Over at the Courant, Colin McEnroe waxes poetically about 1934, the year, and Hartford, the city.
Buckminster Fuller’s teardrop-shaped, three-wheeled Dymaxion car pulled up on Hartford’s Main Street and out climbed actress and socialite Dorothy Hale, the writer Clare Boothe — both in shimmering dresses — and the sculptor Isamu Noguchi. At an after-party over on Scarborough Street, composer Nicolas Nabokov pounded out Russian folk songs on a piano while writer Archibald MacLeish sang, and there was some kind of scuffle involving composer Virgil Thomson, sculptor Alexander Calder and art dealer Julien Levy. Hartford’s own Wallace Stevens looked at all the “people who walked around with cigarette holders a foot long, and so on” and pronounced them “asses of the first water.” Walking among them was a very nervous young man named John Houseman, making his first stab at the world of theater.
It was Feb. 7, 1934.
The man who made it all happen — and I’m just scratching the surface here — was A. Everett “Chick” Austin, the director of theWadsworth Atheneum, who had arranged for Thomson andGertrude Stein’s opera “Four Saints in Three Acts” to make its world premiere in the atheneum’s theater. It coincided with Austin’s opening of America’s first-ever full retrospective of the work of Pablo Picasso and the opening of the museum’s new Avery wing.
Austin was some kind of indomitable maniac, not the least bit troubled by two huge obstacles to this huge night.
This was the Great Depression.
This was Hartford.
Hartford was a tough sell even then. The year before, Austin had somehow persuaded a fellow named George Balanchine, who was preparing to leave Russia and the Ballets Russes, that Hartford was the perfect place to relocate, to live, to work, to start his School of American Ballet. Balanchine actually showed up in Hartford, intending to do just that!
When he got there, the city was … smaller than he had imagined somehow. And, hilariously, the local Hartford dance schools were up in arms about the idea that some Bolshevik was going to drain their business. (Especially short-sighted were the Angelo sisters, Mary and Carmel, who ran a ballet studio in the city and also sold ballet slippers, which would have been a good business to be in, a few blocks from Balanchine.)
Anyway, the great dance master left, but he came back later and premiered new works at the atheneum in December 1934. This time, George Gershwin and Salvador Dali made the Hartford trip.
The last bit about the Angelo sisters and the local dance schools strikes that still present familiar chord doesn’t it? The timing of McEnroe’s article might have something to do with this the mood up in Hartford when it comes to Arts funding, encapsulated in another Courant article.
To balance the state budget, Gov.

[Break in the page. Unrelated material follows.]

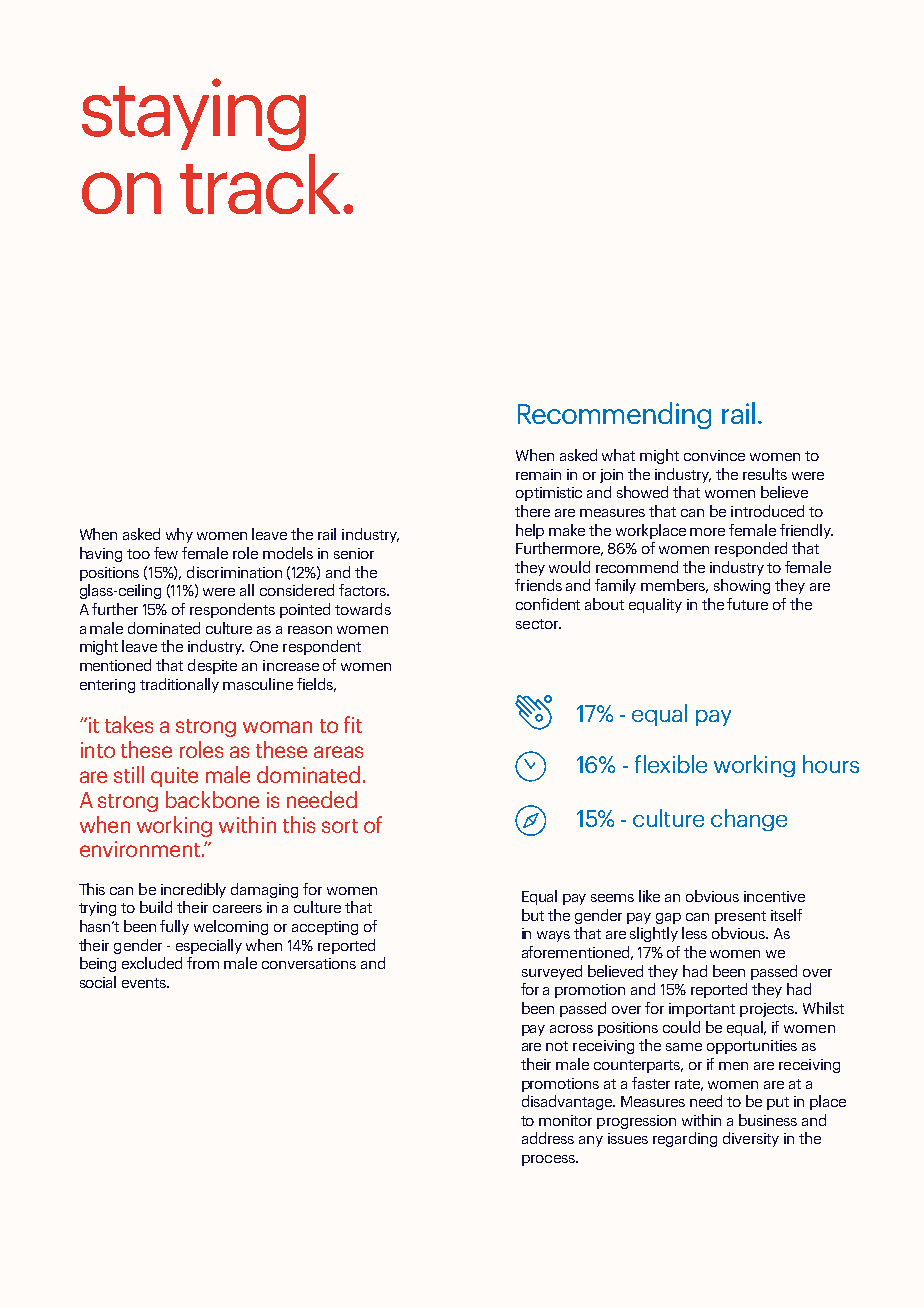 Image resolution: width=924 pixels, height=1308 pixels. What do you see at coordinates (212, 799) in the screenshot?
I see `backbone` at bounding box center [212, 799].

M. Jodi Rell has proposed eliminating about $30 million in state arts and tourism grants to local government and arts institutions over the next two fiscal years. Rell has also proposed collapsing the state Commission on Culture and Tourism into the Department of Economic and Community Development. The extent of the cuts will not be clear until final budget proposals are worked out with legislative leaders this summer.
Support for the Arts has become increasingly a public service type of thing. Finding funding from the same sources that venture capital people hunt through is an economic competition that pits clown fish versus shark in chum filled waters. Not a pretty site.
In Hartford, the Hartford Stage, the Wadsworth Atheneum Museum of Art and the Hartford Symphony Orchestra have all announced cutbacks that include leaving job vacancies open, remaining closed an extra day a week and cutting the salaries of top executives.
Arts groups are particularly concerned about Rell’s proposal to fold the state’s Commission on Culture and Tourism into the Department of Economic and Community Development. In the past, the bulk of federal grants for the arts were funneled through the independent commission, and it’s unclear whether another state agency will qualify to receive federal grants.
Federal arts grants are also predominantly matching programs, meaning the federal government matches dollars spent by the state. But with Rell proposing a sweeping cut in state art grants, Connecticut would no longer qualify for the federal portion of the grants.
Local arts groups say almost $12 million in proposed cuts to statewide and local tourism marketing will also deeply affect the arts.
“It’s important to realize that tourism cuts are almost as bad as direct cuts to arts groups because without those funds, I can’t support groups like the Farmington Valley Visitors Association,” said Martin Rotblatt, the executive director of the Farmington Valley Arts Center in Avon. “They are one of our best ways of letting everyone know about arts events.”